Portugal’s government is described as “admitting the reduction of IVA and/ or ISP (taxes on fuel) in an extreme scenario in which the price of oil hits an unsustainable value for the economy”, writes tabloid Correio da Manhã today
The news comes as outgoing PSD leader Rui Rio has pointed out that the government will actually be making money out of this crisis as citizens struggle to make ends meet.
The State Budget (admittedly, not yet approved as the government itself has yet to be officially sworn back into office) sees ISP (the special tax on fuel) as a fixed amount, but IVA is a ‘moveable feast’ in that it remains 23% of whatever price is being charged.
To maintain IVA in this way would be simply to make money out of taxpayers’ hardship. The government “could reduce taxes”, Rio insists.
But nothing is ‘simple’: first, the ‘unsustainable value for the economy’ is as yet unspecified (and will generate an enormous amount of controversy: there will be those saying fuel costs have already reached this point); second, any decision have to be taken at a European level.
What is without doubt is that a reduction in taxes will reduce the cost of fuel straight away: taxes make up the lion’s share of what every country is paying for itsf uel, Portugal particularly (where taxes make up around 61% of the cost of every litre).
As of today there have been new hikes at the pumps: some predicted 19 cents more on diesel, eight on petrol.

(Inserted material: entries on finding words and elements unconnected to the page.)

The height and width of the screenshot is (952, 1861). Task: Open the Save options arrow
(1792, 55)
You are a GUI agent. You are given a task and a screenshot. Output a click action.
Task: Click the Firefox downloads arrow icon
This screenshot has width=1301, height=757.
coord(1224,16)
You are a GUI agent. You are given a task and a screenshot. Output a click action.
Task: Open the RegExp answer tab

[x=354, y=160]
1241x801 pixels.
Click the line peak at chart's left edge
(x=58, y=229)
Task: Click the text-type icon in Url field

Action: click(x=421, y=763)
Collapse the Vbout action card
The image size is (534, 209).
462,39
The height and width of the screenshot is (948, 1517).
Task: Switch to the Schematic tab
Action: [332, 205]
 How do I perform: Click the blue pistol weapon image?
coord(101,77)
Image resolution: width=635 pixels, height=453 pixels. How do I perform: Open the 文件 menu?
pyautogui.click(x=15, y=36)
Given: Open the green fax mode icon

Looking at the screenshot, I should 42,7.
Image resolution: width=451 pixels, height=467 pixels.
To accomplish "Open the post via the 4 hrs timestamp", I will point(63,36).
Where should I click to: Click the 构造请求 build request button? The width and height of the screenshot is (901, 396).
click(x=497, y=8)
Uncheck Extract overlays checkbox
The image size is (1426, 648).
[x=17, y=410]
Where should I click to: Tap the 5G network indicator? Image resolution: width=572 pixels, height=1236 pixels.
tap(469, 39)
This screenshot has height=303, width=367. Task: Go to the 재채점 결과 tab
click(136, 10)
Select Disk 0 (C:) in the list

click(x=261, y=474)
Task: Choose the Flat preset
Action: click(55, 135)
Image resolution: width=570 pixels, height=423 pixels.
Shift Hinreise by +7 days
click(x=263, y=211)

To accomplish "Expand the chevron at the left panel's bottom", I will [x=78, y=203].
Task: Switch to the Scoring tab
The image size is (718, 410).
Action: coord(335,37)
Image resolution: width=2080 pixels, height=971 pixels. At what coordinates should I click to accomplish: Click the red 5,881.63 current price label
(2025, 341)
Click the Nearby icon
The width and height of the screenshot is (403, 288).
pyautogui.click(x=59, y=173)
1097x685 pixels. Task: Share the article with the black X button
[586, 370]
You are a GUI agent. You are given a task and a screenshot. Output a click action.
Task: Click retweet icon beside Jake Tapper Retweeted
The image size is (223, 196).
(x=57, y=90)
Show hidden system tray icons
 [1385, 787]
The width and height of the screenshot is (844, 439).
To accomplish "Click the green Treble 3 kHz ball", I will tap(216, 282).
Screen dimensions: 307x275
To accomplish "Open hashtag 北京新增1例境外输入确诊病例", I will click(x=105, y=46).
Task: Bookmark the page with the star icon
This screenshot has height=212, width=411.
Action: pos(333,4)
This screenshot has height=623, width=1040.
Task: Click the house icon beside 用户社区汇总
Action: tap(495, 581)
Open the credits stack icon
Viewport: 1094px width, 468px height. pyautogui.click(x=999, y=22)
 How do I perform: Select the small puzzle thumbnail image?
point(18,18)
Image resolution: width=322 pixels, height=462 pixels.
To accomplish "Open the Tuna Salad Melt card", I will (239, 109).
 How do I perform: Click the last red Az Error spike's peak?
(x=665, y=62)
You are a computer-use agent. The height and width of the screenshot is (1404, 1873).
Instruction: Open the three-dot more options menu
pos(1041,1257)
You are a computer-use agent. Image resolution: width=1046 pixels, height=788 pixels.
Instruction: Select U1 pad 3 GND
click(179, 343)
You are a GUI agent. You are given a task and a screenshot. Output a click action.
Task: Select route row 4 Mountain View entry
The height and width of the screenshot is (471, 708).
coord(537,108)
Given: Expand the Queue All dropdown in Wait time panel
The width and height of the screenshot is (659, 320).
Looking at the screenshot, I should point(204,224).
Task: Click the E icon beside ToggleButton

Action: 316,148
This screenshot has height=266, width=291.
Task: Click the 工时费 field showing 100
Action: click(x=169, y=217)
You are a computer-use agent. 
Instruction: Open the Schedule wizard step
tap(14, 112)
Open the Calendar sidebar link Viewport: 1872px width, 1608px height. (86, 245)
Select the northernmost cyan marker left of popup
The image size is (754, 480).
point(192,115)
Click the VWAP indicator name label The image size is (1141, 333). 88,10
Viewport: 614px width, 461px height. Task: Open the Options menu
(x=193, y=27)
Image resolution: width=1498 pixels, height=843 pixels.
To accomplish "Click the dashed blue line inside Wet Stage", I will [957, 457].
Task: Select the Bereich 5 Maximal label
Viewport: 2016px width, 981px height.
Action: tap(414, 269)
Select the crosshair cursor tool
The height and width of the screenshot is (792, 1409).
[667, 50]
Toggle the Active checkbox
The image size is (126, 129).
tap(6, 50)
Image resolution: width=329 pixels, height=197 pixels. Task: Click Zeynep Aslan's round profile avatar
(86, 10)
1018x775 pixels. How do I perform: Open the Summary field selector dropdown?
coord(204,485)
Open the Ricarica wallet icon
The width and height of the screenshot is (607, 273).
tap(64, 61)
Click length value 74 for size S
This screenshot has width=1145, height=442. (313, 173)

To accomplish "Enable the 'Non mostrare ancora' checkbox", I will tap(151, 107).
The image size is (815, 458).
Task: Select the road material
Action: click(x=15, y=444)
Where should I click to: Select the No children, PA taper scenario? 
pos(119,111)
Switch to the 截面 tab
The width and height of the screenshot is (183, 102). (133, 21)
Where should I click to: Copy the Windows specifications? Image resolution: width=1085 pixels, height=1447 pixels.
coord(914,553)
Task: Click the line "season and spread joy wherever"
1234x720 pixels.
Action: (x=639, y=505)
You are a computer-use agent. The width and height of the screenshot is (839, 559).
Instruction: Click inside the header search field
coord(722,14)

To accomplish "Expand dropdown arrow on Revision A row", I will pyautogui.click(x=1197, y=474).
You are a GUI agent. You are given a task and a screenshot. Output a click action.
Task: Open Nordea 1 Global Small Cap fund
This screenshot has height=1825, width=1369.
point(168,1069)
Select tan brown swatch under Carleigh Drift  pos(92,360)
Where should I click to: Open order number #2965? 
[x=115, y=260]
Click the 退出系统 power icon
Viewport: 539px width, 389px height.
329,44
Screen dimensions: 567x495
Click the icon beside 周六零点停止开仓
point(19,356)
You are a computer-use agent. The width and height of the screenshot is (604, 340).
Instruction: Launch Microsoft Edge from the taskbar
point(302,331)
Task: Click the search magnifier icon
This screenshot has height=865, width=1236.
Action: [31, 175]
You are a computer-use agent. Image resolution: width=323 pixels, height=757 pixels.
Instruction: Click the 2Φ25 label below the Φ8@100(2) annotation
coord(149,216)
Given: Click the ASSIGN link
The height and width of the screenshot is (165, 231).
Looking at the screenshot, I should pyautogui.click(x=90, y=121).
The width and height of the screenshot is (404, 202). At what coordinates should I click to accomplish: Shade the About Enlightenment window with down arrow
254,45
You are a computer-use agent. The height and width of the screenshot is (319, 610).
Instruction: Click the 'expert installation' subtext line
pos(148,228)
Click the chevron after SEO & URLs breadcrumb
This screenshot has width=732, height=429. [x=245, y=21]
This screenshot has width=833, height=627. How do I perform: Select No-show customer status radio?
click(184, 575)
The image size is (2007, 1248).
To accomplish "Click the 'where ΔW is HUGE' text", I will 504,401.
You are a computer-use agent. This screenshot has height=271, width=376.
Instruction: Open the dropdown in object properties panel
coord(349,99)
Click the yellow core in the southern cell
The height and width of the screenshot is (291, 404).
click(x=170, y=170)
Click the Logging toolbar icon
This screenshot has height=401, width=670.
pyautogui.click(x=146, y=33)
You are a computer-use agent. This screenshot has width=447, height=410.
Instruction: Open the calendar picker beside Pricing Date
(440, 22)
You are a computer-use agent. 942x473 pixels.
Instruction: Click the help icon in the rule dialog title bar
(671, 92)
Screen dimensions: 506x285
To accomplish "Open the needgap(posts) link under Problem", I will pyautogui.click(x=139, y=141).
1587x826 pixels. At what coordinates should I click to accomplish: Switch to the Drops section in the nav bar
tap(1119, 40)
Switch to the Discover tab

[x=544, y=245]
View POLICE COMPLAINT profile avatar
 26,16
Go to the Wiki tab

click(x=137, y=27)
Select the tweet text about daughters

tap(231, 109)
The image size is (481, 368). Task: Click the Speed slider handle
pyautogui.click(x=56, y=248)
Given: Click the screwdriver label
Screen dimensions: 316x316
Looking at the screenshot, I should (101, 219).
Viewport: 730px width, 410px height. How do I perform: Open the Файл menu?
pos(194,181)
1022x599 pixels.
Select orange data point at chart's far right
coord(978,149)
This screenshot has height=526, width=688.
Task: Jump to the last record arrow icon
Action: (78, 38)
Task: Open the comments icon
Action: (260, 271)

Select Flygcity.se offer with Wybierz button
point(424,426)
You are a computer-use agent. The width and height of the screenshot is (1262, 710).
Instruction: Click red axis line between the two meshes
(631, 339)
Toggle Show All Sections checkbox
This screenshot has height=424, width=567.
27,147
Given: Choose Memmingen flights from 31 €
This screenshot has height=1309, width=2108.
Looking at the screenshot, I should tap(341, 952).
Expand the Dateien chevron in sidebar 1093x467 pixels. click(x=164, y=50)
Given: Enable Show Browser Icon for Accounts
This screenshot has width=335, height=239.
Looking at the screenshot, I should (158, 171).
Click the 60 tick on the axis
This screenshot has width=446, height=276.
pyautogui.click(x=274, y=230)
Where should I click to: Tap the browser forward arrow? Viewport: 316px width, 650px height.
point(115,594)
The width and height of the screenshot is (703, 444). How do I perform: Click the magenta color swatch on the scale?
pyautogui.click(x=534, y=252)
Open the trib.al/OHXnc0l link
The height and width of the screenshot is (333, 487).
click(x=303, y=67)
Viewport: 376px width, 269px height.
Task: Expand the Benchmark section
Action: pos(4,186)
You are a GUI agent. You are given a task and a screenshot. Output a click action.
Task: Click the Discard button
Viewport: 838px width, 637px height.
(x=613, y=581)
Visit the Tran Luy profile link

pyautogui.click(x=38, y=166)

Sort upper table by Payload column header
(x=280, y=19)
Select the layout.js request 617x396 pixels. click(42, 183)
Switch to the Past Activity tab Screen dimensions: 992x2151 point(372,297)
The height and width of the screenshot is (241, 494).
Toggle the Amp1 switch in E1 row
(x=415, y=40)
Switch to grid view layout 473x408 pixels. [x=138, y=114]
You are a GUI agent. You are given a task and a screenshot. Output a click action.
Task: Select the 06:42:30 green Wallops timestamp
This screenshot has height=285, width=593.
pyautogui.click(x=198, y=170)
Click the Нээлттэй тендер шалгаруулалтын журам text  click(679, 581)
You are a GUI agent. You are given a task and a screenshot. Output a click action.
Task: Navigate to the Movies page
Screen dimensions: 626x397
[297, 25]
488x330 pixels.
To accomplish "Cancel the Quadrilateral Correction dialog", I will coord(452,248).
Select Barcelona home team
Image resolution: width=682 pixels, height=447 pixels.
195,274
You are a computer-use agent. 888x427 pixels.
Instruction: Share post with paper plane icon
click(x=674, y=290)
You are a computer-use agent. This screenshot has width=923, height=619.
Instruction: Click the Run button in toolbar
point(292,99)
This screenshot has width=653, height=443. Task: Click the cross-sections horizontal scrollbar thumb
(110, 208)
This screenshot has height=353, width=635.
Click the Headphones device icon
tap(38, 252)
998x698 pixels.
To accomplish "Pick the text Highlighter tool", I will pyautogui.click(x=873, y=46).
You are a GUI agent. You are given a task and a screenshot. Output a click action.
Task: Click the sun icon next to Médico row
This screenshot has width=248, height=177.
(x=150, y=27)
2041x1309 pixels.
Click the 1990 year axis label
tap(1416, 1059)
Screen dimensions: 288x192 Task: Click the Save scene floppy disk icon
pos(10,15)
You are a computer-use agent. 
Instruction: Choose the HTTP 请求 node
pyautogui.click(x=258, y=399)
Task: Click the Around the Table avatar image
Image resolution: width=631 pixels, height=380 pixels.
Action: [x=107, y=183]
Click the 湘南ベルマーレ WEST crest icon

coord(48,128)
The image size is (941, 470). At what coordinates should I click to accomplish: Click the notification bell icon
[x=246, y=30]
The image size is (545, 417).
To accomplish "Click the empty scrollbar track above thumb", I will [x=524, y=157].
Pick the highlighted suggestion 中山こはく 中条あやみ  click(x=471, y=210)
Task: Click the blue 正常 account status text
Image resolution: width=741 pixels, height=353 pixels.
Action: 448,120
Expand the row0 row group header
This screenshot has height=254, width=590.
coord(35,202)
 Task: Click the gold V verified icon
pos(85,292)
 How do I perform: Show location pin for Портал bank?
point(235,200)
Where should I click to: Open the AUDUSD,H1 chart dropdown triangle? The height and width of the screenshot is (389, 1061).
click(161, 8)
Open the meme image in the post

The reality appears to be more like 14 cents on diesel, but this is just Monday… Portugal has suffered 11 price increases on successive Mondays since the start of this year.
Finance minister João Leão, in increasing the amount the government is reimbursing drivers through the autovoucher scheme (click here), said “more measures could be taken in line with the evolution of the international political situation, and decision taken by the European Union”.
There is little doubt that the longer the war continues in Ukraine, the more fuel will increase in price.
Analysts JP Morgan have said that the price of Brent (crude) in the North Sea could hit 185 dollars a barrel, which, if it does, will be a new ‘world record’ (the last (145.5 dollars per barrel) being achieved in 2008 during the financial crisis).
And just as fuel is going through the roof, so too are costs for electricity which are expected to hit a new record today, say reports, of an average of 442.54 euros per MWh.